Image Credit: Mick Lobb
The impact of Brexit on businesses small and large across the UK is always a very real concern. It is amid this fear and in our current uncertain state that Ford have announced the closure of their 42-year-old Bridgend plant.
Despite these circumstances, Ford maintain that the decision has nothing to do with Brexit and cite changing customer demands and cost disadvantages as reasons for the closure. The President of Ford Europe, Stuart Rowley explained that if Brexit had never happened then their decision would have been unchanged. He went on to say that the key reason was, “the need to scale our global engine manufacturing footprint” and that there was an absence of “additional engine models for Bridgend.”
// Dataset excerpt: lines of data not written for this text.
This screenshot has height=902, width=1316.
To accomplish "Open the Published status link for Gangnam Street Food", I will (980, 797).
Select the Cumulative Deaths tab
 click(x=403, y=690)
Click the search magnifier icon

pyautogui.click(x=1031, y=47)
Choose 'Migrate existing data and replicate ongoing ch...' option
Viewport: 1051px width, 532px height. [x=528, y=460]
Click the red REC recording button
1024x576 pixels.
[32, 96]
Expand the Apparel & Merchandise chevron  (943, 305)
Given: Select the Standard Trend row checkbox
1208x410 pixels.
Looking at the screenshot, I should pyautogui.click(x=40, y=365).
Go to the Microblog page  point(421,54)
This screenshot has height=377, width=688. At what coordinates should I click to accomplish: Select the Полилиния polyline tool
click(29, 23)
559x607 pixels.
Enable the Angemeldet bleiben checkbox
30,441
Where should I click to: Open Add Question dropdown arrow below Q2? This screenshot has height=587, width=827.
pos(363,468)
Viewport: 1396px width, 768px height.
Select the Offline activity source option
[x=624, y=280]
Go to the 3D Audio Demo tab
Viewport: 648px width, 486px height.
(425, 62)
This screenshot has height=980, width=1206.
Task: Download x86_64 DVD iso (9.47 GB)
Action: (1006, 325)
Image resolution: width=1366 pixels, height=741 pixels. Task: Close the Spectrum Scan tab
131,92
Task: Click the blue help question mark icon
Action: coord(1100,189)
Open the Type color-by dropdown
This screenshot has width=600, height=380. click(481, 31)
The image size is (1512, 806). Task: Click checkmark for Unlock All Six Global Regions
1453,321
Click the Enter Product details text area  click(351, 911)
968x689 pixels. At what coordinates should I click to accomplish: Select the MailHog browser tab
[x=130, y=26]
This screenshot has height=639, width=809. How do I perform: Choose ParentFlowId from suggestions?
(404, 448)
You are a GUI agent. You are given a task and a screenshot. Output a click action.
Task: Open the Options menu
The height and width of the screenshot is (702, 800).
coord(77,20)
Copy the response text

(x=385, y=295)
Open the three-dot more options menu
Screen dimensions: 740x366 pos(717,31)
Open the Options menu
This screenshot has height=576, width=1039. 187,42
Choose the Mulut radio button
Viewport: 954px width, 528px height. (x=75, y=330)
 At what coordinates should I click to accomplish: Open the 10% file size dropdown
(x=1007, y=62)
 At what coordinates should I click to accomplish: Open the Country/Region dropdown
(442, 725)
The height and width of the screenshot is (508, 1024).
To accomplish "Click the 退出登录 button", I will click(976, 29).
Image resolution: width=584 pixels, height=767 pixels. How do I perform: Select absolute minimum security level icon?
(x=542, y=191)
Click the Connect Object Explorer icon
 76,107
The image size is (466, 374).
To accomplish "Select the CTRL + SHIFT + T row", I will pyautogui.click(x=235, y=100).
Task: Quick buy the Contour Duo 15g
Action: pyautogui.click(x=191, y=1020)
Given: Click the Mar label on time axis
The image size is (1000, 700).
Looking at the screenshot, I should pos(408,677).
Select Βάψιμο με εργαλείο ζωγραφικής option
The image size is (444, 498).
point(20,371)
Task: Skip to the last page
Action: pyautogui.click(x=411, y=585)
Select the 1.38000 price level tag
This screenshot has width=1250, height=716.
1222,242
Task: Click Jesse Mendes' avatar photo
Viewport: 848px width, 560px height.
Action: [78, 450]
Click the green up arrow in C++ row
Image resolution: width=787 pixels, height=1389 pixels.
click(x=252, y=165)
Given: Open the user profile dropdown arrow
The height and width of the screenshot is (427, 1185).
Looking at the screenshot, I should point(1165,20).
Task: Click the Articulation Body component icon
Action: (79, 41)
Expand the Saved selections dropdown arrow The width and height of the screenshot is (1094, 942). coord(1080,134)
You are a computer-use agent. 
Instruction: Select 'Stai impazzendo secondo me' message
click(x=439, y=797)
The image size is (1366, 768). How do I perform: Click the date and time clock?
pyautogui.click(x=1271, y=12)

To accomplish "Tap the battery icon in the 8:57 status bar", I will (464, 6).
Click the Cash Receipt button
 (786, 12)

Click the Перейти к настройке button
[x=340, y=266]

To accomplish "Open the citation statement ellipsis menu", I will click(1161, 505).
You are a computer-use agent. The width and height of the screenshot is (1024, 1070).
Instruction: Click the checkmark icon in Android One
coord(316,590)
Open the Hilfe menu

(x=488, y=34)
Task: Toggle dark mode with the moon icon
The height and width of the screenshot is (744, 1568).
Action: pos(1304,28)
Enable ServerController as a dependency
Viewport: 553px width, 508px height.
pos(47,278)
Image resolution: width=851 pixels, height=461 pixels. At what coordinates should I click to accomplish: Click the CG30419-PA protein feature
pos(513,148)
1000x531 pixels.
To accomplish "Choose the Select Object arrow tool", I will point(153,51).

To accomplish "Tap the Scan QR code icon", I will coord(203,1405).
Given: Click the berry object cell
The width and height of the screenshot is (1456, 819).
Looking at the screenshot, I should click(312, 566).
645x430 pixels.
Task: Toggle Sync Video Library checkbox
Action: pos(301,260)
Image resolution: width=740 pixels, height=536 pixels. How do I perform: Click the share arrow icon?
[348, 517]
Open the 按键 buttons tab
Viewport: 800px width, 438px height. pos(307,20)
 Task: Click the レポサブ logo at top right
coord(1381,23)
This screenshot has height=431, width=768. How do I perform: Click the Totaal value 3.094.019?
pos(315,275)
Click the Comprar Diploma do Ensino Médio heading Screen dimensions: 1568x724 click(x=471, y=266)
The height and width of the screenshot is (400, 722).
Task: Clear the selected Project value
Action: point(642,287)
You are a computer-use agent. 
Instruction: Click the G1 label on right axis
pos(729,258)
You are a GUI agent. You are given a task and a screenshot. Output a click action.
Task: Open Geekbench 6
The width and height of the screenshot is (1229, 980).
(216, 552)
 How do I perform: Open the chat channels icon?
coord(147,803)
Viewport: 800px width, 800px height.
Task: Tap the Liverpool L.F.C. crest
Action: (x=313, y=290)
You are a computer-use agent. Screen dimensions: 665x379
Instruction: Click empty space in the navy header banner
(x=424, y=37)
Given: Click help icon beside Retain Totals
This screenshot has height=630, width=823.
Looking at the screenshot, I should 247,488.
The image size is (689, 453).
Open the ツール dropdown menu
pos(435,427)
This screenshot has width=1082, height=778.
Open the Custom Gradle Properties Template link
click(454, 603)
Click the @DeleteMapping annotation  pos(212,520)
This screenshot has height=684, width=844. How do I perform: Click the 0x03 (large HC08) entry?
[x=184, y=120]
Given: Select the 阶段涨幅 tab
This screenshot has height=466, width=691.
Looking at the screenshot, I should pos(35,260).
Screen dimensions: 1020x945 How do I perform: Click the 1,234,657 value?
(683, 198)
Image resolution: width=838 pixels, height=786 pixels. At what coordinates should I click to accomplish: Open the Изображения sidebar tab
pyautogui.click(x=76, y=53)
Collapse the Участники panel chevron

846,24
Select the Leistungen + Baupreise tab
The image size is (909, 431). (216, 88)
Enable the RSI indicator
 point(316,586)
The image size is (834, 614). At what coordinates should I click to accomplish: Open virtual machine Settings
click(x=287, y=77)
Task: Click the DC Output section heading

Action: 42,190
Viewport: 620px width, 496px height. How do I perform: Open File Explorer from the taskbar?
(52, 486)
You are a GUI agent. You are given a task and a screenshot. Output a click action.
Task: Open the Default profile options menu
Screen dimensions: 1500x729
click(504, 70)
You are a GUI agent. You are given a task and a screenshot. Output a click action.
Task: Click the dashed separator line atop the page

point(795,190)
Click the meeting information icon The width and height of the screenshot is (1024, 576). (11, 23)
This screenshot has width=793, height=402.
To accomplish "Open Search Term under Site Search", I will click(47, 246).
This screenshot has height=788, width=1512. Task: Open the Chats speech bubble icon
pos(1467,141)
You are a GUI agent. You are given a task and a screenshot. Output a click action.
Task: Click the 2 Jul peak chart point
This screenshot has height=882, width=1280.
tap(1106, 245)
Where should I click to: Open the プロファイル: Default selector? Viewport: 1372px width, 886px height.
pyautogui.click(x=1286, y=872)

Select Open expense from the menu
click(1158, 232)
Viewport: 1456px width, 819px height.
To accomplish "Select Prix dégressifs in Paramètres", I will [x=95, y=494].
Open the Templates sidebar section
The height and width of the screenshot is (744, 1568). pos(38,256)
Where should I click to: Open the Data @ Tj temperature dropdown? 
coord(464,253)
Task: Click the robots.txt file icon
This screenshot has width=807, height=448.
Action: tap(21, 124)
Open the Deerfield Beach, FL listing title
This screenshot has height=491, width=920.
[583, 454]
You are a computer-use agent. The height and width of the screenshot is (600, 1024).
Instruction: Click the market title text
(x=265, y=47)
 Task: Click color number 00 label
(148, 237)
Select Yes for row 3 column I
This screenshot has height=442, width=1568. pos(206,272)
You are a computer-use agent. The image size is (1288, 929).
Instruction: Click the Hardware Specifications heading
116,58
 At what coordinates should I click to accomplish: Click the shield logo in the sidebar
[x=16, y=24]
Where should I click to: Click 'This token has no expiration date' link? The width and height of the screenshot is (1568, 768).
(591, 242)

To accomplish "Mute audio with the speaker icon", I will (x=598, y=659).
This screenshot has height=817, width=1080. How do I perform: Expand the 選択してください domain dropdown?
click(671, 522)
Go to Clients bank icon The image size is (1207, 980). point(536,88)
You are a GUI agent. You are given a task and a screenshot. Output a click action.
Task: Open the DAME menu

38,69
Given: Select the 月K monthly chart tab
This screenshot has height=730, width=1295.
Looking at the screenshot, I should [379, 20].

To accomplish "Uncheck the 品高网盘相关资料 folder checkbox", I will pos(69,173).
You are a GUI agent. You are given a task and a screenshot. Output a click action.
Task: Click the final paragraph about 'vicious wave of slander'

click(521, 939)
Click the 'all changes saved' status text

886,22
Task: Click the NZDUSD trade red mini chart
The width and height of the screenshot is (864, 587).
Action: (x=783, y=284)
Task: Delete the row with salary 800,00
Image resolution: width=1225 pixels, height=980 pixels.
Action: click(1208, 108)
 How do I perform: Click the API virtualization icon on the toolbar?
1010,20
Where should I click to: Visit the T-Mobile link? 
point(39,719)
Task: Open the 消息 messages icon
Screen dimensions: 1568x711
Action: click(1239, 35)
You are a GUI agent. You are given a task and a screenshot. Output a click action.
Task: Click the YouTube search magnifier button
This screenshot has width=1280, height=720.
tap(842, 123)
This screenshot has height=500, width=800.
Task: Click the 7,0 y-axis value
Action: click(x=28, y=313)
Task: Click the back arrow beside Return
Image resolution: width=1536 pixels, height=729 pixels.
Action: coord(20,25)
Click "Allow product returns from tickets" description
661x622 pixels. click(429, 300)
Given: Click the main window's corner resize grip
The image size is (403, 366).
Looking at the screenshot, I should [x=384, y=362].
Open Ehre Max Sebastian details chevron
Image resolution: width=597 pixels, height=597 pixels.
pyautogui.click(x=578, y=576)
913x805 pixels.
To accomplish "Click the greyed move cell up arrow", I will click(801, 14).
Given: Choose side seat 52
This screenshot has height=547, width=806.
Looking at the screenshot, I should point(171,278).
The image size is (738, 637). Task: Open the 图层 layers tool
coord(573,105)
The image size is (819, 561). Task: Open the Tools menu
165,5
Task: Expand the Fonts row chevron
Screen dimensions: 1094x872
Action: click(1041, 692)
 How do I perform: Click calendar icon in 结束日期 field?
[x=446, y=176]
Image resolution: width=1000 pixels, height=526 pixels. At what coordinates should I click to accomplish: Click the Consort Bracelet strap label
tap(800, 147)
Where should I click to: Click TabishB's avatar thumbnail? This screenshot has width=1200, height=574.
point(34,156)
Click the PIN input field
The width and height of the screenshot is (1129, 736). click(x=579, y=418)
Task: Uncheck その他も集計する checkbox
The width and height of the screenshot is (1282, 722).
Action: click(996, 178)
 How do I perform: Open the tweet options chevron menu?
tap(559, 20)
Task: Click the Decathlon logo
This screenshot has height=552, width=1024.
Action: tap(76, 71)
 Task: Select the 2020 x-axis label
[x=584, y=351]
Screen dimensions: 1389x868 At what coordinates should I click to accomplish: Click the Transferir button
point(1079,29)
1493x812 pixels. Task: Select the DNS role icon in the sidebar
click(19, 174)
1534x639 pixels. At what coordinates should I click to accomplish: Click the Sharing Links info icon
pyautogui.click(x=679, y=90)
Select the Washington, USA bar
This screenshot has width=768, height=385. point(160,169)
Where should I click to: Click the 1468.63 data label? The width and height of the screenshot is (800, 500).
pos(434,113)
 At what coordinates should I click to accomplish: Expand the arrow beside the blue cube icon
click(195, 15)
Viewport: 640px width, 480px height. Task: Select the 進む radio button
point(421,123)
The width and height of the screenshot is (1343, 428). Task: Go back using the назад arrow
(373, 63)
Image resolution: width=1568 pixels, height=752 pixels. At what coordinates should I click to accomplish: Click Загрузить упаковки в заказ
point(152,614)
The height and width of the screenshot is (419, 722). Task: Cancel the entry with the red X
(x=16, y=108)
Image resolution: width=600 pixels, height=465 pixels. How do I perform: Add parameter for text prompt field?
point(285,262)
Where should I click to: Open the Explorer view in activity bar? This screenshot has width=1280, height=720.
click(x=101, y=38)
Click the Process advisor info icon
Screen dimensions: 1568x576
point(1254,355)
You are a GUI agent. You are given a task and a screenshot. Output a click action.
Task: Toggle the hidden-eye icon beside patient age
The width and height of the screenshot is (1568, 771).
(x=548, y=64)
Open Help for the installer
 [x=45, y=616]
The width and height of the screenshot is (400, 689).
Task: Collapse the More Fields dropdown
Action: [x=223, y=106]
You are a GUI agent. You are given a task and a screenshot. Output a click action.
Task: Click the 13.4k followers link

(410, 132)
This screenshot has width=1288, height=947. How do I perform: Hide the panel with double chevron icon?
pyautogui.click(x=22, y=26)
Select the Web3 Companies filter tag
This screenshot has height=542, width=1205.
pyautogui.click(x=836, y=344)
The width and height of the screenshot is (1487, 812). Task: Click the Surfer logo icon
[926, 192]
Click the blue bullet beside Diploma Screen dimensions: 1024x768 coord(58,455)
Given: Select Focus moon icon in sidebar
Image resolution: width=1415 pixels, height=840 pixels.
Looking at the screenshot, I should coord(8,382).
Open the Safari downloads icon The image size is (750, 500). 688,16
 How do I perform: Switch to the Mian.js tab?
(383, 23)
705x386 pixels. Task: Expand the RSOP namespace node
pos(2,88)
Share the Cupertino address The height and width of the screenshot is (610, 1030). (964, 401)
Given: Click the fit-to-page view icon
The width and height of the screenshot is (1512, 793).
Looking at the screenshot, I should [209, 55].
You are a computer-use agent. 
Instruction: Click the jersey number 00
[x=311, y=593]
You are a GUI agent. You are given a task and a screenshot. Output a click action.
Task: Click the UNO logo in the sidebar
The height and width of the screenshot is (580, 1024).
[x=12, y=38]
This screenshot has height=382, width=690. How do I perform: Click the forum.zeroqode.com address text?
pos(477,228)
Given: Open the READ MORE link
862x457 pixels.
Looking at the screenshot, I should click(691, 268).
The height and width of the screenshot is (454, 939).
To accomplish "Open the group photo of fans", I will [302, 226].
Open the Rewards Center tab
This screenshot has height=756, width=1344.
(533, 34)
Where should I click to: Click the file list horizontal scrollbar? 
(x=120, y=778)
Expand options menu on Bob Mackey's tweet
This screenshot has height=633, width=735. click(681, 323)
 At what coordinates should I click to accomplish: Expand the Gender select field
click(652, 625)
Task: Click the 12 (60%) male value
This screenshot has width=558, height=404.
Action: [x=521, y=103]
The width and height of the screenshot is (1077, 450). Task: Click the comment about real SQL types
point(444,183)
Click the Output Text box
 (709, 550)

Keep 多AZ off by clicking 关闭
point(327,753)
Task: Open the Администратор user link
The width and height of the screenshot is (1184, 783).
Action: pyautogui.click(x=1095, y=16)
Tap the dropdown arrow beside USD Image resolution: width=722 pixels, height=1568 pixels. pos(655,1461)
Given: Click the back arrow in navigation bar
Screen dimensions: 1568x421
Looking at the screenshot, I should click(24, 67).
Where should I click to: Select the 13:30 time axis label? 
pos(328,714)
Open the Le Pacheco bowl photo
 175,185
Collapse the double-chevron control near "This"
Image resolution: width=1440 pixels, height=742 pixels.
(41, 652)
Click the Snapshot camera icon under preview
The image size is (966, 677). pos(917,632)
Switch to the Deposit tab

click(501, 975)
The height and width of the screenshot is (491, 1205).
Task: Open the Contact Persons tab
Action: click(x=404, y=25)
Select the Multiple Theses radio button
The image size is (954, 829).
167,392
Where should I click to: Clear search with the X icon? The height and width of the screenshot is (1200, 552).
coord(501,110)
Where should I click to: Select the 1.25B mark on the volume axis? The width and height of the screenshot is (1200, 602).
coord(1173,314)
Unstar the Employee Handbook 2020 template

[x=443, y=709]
This has sparked public outcry as employees, politicians and trade unions alike feel far more can be done to sustain the plant. Economy Minister, Ken Skates, said he was, “absolutely livid” at Ford’s decision especially after the government “pumped a huge amount of money into this facility.” Meanwhile, the trade unions have demanded that Ford review and reverse the decision, and have suggested that they expected much more from the company. Scathing attacks such as these show just how damaging this decision could be for the British economy.
If the closure does indeed go through, then one thousand seven hundred jobs will be lost, starting in September of next year. There is a general feeling that the plant workers, who deserve better, have come out and said they are absolutely devastated. One even suggested that South Wales will belike a “ghost town” without the plant showing that this is far more than just an economic issue.
Despite Ford’s claim that this closure had nothing to do with Brexit, their decision comes at an interesting time. Less than four months ago, amid fears of a no deal Brexit, Ford was threatening to completely end UK production in order to preserve profitability. Amid yet more Brexit uncertainty, with the Conservative leadership up in the air it does not seem inconceivable that the two could be connected, particularly with Fords stance on the issue.
Brexit aside, Ford’s “profitability at all cost” attitude articulated less than six months ago is evident through their actions in Bridgend. They have taken this decision despite receiving over 11million pounds worth of incentives from the Welsh Government that hey will now have to return. It seems, like most other big companies, Ford have little regard for their employees and value their own profits above their wellbeing.
This is an unfortunate truth of the world we live in. This is further emphasised by the comments of Bridgend resident Huw David who said there is “not a family in Bridgend that won’t be affected by this”, going on to say that he does not know how they are going to recover from this. David and others will now need to create jobs and help people fid other work. They will then have to clean up the mess Ford will inevitably leave behind.